(TASK) In the material below, the lines from the one containing "Click the go-to page number field" through the one containing "The height and width of the screenshot is (595, 1414)." are to be given again exactly, ends included, and no others.
━━━━━━━━━━
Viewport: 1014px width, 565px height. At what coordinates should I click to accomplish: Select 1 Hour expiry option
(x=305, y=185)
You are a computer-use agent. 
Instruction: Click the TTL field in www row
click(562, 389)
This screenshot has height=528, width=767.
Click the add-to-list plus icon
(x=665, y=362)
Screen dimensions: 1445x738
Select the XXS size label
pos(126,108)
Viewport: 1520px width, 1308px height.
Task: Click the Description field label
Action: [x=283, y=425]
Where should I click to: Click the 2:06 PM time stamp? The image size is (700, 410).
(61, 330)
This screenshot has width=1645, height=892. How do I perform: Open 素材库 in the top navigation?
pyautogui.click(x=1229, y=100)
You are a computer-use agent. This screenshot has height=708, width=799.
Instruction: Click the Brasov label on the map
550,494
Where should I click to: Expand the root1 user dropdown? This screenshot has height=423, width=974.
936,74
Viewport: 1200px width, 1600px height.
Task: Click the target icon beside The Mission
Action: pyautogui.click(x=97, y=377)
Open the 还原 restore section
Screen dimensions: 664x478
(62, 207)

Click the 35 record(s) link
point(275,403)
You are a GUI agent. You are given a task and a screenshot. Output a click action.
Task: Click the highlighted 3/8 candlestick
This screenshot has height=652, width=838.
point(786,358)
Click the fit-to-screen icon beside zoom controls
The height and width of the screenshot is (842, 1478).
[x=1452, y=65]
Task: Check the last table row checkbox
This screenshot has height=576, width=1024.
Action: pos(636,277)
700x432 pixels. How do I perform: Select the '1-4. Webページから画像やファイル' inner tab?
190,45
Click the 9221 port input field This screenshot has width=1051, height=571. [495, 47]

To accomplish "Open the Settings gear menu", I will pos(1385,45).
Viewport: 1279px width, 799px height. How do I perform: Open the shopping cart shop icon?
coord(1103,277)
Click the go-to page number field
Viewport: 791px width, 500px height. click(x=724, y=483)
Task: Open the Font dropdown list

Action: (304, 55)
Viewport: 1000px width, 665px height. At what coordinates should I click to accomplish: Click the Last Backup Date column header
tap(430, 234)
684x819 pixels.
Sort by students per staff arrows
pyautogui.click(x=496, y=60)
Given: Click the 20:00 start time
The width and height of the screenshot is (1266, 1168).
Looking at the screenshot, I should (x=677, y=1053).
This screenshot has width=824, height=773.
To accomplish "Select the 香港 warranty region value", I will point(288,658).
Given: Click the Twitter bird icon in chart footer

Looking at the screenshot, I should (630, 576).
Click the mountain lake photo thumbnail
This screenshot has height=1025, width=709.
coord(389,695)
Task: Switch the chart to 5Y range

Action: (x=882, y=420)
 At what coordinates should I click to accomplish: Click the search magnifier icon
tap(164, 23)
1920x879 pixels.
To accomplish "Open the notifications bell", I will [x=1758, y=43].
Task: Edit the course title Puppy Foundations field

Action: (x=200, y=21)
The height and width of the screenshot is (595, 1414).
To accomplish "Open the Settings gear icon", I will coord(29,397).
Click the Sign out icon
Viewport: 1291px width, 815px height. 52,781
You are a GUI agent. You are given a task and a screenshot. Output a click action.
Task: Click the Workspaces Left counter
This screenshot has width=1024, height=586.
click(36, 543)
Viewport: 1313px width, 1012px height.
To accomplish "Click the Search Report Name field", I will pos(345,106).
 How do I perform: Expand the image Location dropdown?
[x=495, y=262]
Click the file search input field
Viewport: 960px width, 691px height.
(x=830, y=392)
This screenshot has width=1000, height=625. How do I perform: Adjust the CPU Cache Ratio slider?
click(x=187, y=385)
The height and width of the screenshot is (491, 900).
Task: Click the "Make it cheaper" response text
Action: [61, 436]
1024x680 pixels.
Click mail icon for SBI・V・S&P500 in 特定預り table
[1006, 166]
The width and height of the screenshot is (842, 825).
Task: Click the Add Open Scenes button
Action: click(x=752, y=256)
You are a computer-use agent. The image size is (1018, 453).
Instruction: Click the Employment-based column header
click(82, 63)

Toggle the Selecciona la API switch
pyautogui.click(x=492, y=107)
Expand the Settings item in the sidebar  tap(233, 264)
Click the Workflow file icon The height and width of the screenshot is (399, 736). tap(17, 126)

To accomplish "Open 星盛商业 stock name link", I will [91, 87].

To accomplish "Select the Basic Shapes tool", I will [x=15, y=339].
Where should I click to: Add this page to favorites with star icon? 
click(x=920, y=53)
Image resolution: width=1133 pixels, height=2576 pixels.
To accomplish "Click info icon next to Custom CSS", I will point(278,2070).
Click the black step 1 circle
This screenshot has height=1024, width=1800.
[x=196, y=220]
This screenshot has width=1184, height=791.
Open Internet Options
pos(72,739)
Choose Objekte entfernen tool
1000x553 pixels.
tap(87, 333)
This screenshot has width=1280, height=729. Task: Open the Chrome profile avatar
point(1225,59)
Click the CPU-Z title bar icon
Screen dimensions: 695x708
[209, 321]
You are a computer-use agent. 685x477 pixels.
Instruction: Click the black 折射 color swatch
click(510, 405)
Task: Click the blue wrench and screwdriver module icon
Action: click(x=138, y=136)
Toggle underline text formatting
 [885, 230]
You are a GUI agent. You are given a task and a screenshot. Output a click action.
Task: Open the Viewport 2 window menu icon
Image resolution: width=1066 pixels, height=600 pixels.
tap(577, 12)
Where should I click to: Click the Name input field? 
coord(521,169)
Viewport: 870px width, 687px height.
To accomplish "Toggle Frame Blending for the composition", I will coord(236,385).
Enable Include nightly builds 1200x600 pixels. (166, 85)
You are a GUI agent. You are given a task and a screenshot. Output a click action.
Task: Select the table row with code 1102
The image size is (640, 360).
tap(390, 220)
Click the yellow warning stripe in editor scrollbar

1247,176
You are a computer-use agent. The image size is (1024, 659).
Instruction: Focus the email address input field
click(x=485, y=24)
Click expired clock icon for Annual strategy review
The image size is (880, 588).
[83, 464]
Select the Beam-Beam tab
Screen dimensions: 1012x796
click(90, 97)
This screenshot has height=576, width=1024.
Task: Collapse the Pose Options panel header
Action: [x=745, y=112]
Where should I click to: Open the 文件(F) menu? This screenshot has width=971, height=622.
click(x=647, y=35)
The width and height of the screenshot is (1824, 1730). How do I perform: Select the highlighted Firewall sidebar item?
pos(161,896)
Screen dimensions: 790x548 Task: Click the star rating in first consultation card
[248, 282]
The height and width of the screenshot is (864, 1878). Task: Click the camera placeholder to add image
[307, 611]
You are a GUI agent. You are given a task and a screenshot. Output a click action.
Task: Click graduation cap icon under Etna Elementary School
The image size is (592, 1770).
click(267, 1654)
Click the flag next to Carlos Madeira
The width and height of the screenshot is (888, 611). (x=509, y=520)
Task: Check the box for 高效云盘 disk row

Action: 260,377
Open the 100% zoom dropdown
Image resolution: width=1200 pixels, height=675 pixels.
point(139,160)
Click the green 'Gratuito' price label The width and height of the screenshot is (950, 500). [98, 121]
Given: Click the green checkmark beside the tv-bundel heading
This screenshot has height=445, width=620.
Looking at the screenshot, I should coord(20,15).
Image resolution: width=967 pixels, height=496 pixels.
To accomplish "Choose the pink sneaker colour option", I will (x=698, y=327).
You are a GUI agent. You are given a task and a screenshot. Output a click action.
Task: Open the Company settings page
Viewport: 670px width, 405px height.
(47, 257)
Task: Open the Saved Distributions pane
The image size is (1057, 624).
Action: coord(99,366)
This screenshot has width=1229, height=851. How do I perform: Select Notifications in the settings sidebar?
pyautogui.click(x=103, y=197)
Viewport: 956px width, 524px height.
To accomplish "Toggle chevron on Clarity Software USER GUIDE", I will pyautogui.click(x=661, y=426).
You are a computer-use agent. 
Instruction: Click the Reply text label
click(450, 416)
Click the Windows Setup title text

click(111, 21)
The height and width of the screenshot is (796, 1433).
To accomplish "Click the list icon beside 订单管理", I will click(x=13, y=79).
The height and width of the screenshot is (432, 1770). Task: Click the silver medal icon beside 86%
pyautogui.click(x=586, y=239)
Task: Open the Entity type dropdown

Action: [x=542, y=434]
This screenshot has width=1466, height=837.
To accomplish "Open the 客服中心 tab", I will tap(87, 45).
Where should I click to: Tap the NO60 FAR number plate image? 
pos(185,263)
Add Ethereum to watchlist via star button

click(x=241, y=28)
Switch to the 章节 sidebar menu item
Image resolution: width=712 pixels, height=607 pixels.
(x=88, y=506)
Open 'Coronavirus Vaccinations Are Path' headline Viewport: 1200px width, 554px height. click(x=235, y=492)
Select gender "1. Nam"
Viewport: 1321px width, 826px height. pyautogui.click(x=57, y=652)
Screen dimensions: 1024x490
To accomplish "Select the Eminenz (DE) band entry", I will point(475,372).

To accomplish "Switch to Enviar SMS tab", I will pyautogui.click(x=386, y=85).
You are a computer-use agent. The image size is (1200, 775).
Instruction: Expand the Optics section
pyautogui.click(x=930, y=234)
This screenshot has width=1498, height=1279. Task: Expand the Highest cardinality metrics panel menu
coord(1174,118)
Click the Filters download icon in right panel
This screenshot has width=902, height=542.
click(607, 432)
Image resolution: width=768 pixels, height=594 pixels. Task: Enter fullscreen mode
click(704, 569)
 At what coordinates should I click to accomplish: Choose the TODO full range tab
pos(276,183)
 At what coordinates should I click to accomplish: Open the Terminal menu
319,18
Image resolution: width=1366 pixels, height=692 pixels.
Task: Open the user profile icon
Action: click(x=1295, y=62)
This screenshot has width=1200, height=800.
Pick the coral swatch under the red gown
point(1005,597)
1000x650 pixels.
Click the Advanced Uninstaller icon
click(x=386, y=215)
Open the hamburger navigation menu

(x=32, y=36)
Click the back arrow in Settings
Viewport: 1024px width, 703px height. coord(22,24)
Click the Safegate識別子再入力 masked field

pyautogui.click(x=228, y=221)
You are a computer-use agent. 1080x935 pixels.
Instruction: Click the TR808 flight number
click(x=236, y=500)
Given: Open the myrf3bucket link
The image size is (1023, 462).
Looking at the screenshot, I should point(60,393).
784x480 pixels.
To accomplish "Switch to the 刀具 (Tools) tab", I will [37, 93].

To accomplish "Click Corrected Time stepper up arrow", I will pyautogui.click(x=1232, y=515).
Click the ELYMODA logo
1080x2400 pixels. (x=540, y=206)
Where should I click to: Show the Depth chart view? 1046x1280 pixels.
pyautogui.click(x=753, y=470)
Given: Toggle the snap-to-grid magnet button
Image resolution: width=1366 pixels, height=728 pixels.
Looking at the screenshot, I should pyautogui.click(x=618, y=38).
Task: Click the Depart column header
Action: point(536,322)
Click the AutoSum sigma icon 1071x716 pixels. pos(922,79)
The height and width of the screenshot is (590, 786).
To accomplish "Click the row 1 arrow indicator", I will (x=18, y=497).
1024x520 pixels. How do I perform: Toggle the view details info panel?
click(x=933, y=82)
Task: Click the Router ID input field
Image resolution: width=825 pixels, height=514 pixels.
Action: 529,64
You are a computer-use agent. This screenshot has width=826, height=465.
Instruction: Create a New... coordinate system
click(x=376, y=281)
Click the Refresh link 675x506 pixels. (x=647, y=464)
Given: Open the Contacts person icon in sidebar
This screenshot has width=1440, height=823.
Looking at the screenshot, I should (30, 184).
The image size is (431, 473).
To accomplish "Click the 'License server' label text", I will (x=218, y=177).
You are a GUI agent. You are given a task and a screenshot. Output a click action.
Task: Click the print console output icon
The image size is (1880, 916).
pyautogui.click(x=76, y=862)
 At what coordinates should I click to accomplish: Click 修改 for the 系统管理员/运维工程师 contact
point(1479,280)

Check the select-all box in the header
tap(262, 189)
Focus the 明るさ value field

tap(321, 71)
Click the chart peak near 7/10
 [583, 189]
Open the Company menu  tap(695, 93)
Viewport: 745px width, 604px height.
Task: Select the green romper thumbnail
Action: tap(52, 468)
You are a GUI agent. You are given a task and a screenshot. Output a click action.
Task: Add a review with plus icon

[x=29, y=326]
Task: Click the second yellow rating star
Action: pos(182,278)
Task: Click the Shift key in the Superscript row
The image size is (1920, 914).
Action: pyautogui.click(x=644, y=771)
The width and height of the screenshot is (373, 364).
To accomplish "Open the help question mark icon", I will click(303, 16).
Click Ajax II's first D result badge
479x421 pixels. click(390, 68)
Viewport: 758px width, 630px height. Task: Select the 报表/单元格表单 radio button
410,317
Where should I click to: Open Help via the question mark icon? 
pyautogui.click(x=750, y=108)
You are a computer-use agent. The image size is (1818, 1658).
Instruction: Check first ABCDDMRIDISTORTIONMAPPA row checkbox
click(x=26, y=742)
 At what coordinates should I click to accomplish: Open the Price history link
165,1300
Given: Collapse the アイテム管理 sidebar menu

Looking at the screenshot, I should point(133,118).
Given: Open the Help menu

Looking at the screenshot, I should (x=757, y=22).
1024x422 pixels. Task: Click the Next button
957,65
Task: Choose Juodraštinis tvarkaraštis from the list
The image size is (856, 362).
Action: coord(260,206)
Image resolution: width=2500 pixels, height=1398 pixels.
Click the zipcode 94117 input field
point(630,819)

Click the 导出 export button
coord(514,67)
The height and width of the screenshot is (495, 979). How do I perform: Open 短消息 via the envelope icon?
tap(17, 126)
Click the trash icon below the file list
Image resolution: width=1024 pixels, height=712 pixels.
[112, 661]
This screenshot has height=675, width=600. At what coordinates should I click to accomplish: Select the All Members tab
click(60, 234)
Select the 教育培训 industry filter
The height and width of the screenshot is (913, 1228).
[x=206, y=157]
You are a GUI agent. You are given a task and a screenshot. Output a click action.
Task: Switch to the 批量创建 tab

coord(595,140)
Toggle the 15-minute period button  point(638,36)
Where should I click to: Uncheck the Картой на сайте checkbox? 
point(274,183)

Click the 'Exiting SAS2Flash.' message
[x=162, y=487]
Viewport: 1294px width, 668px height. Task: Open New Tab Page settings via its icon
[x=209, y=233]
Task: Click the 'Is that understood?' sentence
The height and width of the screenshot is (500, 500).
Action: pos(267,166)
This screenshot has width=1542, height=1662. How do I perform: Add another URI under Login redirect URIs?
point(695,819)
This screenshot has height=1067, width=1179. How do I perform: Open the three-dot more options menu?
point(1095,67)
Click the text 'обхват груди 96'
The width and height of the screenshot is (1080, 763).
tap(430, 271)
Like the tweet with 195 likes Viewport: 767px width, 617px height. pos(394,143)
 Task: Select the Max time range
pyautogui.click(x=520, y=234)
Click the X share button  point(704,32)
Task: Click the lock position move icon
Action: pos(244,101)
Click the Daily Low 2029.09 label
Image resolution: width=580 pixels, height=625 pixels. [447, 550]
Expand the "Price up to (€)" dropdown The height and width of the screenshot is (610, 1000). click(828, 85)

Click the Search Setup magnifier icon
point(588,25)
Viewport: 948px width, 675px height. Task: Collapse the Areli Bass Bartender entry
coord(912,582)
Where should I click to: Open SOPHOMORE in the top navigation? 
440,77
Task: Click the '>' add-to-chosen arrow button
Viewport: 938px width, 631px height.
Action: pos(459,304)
━━━━━━━━━━
(SOLUTION)
Click the go-to page number field
Viewport: 791px width, 500px height. click(x=724, y=483)
Task: Open the Font dropdown list

Action: (304, 55)
Viewport: 1000px width, 665px height. At what coordinates should I click to accomplish: Click the Last Backup Date column header
tap(430, 234)
684x819 pixels.
Sort by students per staff arrows
pyautogui.click(x=496, y=60)
Given: Click the 20:00 start time
The width and height of the screenshot is (1266, 1168).
Looking at the screenshot, I should (x=677, y=1053).
This screenshot has width=824, height=773.
To accomplish "Select the 香港 warranty region value", I will point(288,658).
Given: Click the Twitter bird icon in chart footer

Looking at the screenshot, I should (630, 576).
Click the mountain lake photo thumbnail
This screenshot has height=1025, width=709.
coord(389,695)
Task: Switch the chart to 5Y range

Action: (x=882, y=420)
 At what coordinates should I click to accomplish: Click the search magnifier icon
tap(164, 23)
1920x879 pixels.
To accomplish "Open the notifications bell", I will [x=1758, y=43].
Task: Edit the course title Puppy Foundations field

Action: (x=200, y=21)
The height and width of the screenshot is (595, 1414).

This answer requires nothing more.